[LISTED RECORDS]

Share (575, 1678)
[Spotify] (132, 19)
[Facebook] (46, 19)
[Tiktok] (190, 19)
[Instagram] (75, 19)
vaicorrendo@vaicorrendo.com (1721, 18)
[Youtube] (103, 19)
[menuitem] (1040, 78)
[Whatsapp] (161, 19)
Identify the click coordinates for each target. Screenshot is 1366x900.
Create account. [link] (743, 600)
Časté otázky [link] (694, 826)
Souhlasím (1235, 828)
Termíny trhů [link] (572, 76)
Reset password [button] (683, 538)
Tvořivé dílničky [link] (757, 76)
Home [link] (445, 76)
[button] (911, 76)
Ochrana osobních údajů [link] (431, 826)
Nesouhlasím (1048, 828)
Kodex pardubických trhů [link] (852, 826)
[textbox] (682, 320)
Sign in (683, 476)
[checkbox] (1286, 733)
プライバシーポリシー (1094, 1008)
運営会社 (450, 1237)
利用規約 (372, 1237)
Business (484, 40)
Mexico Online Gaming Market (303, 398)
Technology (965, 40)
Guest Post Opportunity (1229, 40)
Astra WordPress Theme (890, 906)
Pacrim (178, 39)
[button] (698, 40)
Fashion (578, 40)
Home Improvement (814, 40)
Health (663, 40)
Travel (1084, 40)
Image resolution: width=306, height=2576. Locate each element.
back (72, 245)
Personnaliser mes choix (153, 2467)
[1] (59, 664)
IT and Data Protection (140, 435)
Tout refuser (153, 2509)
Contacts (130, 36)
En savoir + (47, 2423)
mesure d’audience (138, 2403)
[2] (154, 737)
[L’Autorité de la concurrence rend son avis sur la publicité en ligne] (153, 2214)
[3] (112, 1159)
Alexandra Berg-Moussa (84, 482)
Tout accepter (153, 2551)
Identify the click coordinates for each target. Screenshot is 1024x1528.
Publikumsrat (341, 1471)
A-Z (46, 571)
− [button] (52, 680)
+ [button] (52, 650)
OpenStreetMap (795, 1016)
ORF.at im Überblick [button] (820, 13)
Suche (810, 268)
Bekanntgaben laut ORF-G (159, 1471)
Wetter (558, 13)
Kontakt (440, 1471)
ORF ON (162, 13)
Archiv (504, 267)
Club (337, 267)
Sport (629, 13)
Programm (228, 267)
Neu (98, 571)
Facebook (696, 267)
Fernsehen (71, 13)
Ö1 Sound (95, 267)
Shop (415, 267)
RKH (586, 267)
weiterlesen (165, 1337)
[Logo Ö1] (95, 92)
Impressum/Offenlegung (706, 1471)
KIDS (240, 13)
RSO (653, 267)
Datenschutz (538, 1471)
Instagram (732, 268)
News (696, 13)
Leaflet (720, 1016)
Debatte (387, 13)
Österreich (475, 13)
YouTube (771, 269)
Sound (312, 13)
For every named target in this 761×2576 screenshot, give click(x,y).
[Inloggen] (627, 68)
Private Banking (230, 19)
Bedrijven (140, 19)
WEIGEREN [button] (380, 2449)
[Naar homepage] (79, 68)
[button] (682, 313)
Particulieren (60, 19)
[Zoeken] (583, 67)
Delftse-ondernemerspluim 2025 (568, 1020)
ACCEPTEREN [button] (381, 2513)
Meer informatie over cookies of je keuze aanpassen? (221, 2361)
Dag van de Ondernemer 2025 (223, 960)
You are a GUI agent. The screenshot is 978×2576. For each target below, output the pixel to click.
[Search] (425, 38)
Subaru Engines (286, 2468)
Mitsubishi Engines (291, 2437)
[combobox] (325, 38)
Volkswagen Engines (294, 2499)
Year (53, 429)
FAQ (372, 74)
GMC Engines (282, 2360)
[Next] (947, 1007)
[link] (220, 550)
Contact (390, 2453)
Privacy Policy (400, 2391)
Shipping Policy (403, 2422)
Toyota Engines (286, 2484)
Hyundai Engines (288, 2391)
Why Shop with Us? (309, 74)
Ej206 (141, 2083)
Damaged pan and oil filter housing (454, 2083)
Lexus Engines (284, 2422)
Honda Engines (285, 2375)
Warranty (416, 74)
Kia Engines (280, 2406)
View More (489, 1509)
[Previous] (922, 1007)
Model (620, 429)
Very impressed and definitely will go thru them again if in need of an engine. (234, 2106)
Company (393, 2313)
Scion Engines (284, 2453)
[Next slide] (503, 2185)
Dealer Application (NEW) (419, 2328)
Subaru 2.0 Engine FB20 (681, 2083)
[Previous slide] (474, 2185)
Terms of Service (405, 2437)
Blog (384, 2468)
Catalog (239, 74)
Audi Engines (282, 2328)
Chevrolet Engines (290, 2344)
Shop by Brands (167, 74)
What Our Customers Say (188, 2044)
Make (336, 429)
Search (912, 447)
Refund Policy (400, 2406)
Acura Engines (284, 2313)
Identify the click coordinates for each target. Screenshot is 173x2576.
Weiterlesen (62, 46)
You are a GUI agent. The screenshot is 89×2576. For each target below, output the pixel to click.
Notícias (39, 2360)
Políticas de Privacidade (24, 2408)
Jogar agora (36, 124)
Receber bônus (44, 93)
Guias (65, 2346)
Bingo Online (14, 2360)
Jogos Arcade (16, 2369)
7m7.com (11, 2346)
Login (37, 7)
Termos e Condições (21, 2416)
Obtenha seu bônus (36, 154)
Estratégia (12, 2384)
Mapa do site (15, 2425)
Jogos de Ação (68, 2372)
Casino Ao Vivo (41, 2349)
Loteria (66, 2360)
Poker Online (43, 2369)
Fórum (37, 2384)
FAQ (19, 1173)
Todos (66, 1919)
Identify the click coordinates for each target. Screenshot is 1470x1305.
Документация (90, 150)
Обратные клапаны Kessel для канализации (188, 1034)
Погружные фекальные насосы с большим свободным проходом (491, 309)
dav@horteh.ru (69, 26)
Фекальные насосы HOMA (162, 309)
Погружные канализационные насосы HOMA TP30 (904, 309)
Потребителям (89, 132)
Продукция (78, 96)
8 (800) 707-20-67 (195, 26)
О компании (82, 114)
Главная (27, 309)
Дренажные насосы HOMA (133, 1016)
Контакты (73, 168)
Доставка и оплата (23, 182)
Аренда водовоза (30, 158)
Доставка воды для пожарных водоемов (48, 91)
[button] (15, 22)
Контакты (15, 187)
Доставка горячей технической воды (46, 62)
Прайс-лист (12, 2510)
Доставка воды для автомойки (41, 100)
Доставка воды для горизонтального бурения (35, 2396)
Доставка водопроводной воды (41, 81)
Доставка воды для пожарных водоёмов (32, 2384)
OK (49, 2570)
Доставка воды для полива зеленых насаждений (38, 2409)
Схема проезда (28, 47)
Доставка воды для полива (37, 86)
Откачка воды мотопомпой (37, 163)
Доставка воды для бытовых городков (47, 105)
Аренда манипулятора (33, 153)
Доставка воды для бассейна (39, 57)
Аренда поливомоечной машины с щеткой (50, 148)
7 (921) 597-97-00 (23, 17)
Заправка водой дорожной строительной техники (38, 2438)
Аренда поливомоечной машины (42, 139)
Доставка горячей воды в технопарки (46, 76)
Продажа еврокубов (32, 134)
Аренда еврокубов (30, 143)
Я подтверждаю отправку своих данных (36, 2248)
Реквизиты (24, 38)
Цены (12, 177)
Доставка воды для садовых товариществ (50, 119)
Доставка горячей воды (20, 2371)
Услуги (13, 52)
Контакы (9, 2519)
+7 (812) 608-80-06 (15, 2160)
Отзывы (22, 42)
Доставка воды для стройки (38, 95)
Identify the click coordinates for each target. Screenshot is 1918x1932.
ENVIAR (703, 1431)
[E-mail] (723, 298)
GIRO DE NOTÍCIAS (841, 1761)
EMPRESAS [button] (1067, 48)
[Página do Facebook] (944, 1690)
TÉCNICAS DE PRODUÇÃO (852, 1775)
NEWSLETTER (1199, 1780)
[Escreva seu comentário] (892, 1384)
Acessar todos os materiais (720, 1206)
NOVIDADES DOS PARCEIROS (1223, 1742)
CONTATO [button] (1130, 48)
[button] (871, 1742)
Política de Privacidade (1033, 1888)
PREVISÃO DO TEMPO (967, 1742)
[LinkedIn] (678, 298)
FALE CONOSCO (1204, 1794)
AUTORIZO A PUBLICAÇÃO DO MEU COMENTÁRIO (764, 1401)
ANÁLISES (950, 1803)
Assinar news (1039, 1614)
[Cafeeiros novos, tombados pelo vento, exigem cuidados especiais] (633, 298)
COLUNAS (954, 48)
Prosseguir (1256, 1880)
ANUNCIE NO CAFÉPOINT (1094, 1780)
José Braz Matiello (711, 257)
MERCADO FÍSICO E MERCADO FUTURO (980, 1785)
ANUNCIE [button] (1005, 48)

[/LISTED RECORDS]

**TASK**
Find the line with "Facebook (696, 267)" in the entries above. Retype it and each line after it, exactly, through the line with "GMC Engines (282, 2360)", and stop there.

**WRITTEN ANSWER**
Facebook (696, 267)
Fernsehen (71, 13)
Ö1 Sound (95, 267)
Shop (415, 267)
RKH (586, 267)
weiterlesen (165, 1337)
[Logo Ö1] (95, 92)
Impressum/Offenlegung (706, 1471)
KIDS (240, 13)
RSO (653, 267)
Datenschutz (538, 1471)
Instagram (732, 268)
News (696, 13)
Leaflet (720, 1016)
Debatte (387, 13)
Österreich (475, 13)
YouTube (771, 269)
Sound (312, 13)
For every named target in this 761×2576 screenshot, give click(x,y).
[Inloggen] (627, 68)
Private Banking (230, 19)
Bedrijven (140, 19)
WEIGEREN [button] (380, 2449)
[Naar homepage] (79, 68)
[button] (682, 313)
Particulieren (60, 19)
[Zoeken] (583, 67)
Delftse-ondernemerspluim 2025 (568, 1020)
ACCEPTEREN [button] (381, 2513)
Meer informatie over cookies of je keuze aanpassen? (221, 2361)
Dag van de Ondernemer 2025 (223, 960)
You are a GUI agent. The screenshot is 978×2576. For each target below, output the pixel to click.
[Search] (425, 38)
Subaru Engines (286, 2468)
Mitsubishi Engines (291, 2437)
[combobox] (325, 38)
Volkswagen Engines (294, 2499)
Year (53, 429)
FAQ (372, 74)
GMC Engines (282, 2360)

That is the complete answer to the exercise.